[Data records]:
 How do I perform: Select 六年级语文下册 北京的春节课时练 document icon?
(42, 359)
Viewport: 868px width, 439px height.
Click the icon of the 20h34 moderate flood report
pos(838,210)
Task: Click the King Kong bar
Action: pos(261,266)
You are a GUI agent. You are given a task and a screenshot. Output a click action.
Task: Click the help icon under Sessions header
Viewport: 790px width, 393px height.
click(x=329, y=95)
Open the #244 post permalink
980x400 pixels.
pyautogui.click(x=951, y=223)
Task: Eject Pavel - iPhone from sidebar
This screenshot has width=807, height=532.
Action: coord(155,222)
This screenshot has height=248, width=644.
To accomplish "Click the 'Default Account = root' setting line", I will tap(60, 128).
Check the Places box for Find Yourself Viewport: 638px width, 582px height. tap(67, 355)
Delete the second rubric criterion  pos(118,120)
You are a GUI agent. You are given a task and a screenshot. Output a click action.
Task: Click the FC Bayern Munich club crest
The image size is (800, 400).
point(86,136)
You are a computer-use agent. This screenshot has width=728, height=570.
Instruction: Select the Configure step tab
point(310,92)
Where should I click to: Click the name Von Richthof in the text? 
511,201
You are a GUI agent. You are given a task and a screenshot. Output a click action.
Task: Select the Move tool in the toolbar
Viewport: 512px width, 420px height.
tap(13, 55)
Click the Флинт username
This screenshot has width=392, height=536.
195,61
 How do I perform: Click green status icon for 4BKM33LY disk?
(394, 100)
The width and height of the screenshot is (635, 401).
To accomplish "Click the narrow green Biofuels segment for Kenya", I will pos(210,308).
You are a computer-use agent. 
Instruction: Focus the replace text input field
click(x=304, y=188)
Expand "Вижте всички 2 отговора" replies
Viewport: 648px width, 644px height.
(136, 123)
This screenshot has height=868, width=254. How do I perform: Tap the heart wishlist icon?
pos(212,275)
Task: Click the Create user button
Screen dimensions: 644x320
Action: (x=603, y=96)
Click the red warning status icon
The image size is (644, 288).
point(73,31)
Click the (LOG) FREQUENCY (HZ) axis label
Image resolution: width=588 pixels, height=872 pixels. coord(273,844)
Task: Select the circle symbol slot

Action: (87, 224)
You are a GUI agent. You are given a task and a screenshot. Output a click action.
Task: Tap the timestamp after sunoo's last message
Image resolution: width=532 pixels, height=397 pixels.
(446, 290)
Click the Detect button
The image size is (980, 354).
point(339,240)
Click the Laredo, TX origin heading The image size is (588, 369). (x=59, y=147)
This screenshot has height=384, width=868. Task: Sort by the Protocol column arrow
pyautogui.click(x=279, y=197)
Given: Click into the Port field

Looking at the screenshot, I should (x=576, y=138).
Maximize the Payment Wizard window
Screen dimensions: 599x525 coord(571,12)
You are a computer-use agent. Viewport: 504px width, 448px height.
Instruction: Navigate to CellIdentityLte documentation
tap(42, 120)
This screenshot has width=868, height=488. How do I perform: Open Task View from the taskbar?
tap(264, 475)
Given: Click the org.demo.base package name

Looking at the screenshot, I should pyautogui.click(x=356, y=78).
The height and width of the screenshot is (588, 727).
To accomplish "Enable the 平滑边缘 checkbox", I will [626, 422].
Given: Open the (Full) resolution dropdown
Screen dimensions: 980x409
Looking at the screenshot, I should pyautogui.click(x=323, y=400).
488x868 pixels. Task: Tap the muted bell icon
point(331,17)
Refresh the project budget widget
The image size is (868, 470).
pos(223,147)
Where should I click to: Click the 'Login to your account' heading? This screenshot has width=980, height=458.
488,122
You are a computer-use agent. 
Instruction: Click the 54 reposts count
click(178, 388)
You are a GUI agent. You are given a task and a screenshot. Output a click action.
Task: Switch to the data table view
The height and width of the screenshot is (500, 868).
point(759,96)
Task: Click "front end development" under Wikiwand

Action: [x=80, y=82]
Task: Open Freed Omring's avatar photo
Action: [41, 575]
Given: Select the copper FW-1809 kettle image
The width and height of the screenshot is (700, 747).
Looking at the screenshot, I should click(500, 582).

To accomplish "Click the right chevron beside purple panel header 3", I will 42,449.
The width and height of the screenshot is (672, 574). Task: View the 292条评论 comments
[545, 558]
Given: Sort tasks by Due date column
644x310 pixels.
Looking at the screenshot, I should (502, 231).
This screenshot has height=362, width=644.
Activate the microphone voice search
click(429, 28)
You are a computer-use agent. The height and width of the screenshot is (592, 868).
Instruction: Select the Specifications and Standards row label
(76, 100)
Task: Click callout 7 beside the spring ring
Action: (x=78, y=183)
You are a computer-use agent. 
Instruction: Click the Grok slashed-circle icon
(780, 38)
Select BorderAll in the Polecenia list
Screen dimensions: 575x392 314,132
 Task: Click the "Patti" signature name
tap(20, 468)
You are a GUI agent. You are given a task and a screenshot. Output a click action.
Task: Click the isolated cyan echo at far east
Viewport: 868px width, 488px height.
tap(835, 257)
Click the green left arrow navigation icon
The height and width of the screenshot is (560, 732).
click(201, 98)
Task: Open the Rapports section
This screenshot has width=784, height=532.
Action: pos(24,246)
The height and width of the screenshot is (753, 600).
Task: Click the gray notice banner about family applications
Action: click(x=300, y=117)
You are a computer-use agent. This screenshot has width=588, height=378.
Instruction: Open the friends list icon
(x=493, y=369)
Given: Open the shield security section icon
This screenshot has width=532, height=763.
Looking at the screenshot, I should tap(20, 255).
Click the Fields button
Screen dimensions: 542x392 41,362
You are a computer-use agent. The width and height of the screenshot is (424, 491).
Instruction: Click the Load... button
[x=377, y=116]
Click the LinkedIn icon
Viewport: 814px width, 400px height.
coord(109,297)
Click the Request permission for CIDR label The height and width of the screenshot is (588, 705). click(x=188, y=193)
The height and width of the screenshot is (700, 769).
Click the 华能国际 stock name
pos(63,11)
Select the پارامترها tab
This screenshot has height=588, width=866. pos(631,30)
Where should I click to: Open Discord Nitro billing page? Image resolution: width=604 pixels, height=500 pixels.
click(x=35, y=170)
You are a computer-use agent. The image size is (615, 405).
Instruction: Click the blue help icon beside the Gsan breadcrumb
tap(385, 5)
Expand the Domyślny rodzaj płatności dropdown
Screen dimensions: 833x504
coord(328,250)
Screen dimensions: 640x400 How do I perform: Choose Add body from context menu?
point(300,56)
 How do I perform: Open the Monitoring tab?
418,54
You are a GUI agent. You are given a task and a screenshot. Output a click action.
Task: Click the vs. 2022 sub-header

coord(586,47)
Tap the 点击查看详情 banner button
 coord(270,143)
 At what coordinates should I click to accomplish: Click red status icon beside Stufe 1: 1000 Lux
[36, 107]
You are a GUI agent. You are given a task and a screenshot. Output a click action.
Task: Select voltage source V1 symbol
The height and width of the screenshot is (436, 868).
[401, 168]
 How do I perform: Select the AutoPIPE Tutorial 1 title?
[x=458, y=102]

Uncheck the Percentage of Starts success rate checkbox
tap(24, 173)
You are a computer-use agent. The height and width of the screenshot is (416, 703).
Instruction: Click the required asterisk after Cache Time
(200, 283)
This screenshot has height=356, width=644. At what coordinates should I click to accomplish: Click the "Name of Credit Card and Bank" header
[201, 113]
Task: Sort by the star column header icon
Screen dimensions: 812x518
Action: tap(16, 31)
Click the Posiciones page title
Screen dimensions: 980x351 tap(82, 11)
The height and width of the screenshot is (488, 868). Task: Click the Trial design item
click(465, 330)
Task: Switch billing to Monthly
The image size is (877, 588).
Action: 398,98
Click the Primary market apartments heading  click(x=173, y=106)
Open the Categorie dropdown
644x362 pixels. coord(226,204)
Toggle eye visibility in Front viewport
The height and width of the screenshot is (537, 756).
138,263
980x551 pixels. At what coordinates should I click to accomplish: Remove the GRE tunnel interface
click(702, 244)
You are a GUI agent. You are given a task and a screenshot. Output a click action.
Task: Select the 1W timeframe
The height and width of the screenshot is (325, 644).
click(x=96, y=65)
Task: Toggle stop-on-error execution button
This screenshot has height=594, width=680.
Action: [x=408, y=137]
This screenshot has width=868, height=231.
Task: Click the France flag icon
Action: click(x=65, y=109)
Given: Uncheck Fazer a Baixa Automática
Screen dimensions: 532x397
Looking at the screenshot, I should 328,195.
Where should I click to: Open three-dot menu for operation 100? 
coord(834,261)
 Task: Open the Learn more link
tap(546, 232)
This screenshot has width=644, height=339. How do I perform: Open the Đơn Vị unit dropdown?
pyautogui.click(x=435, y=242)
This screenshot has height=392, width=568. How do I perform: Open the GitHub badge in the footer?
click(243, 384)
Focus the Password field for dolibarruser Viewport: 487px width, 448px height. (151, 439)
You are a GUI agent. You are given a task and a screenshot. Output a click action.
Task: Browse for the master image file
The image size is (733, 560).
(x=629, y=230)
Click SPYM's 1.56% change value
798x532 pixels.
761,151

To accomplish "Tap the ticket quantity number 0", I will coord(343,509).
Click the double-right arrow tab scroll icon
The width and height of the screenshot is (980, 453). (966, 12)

[EXERCISE DETAILS]: Set down exactly the lines beginning at the one that holds "The image size is (877, 588)." and ending with the last line of the data.

[ANSWER]:
The image size is (877, 588).
Action: 398,98
Click the Primary market apartments heading  click(x=173, y=106)
Open the Categorie dropdown
644x362 pixels. coord(226,204)
Toggle eye visibility in Front viewport
The height and width of the screenshot is (537, 756).
138,263
980x551 pixels. At what coordinates should I click to accomplish: Remove the GRE tunnel interface
click(702, 244)
You are a GUI agent. You are given a task and a screenshot. Output a click action.
Task: Select the 1W timeframe
The height and width of the screenshot is (325, 644).
click(x=96, y=65)
Task: Toggle stop-on-error execution button
This screenshot has height=594, width=680.
Action: [x=408, y=137]
This screenshot has width=868, height=231.
Task: Click the France flag icon
Action: click(x=65, y=109)
Given: Uncheck Fazer a Baixa Automática
Screen dimensions: 532x397
Looking at the screenshot, I should 328,195.
Where should I click to: Open three-dot menu for operation 100? 
coord(834,261)
 Task: Open the Learn more link
tap(546, 232)
This screenshot has width=644, height=339. How do I perform: Open the Đơn Vị unit dropdown?
pyautogui.click(x=435, y=242)
This screenshot has height=392, width=568. How do I perform: Open the GitHub badge in the footer?
click(243, 384)
Focus the Password field for dolibarruser Viewport: 487px width, 448px height. (151, 439)
You are a GUI agent. You are given a task and a screenshot. Output a click action.
Task: Browse for the master image file
The image size is (733, 560).
(x=629, y=230)
Click SPYM's 1.56% change value
798x532 pixels.
761,151

To accomplish "Tap the ticket quantity number 0", I will coord(343,509).
Click the double-right arrow tab scroll icon
The width and height of the screenshot is (980, 453). (966, 12)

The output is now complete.